[Dataset entries]

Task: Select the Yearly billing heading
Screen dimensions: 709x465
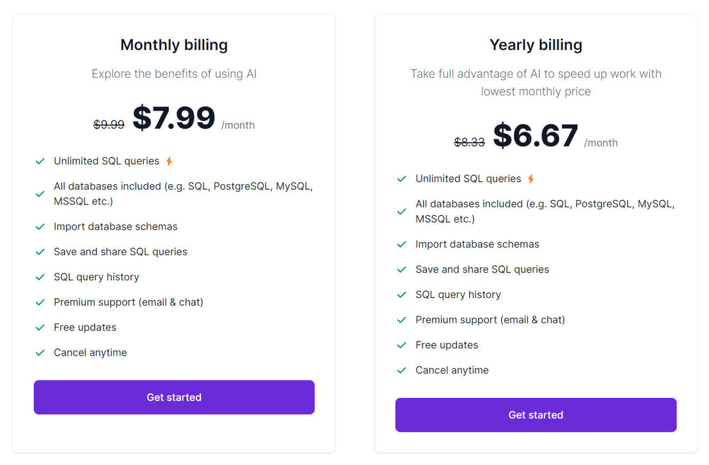Action: (536, 45)
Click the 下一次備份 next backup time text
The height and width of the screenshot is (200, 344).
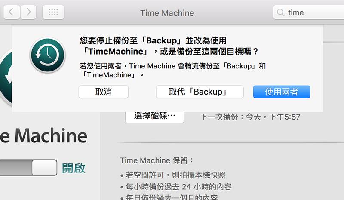click(x=250, y=117)
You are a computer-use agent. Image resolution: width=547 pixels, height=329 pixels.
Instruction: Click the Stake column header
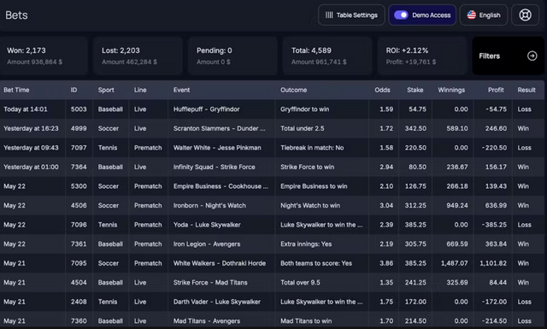[x=415, y=90]
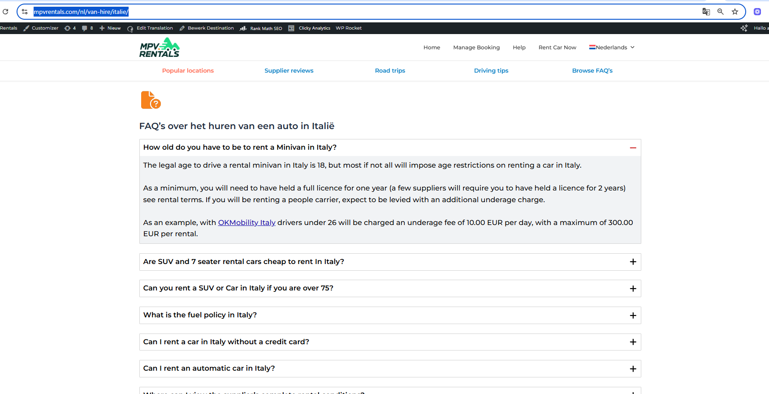Open the Nederlands language dropdown
The width and height of the screenshot is (769, 394).
612,48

* [Assigned task] Strip the images and reproduce the remaining records precisely.

* [Exercise result]
Task: Select the Yearly billing heading
Screen dimensions: 709x465
Action: (536, 45)
Click the 下一次備份 next backup time text
The height and width of the screenshot is (200, 344).
click(x=250, y=117)
You are a computer-use agent. Image resolution: width=547 pixels, height=329 pixels.
Instruction: Click the Stake column header
[x=415, y=90]
Open the Nederlands language dropdown
The width and height of the screenshot is (769, 394).
612,48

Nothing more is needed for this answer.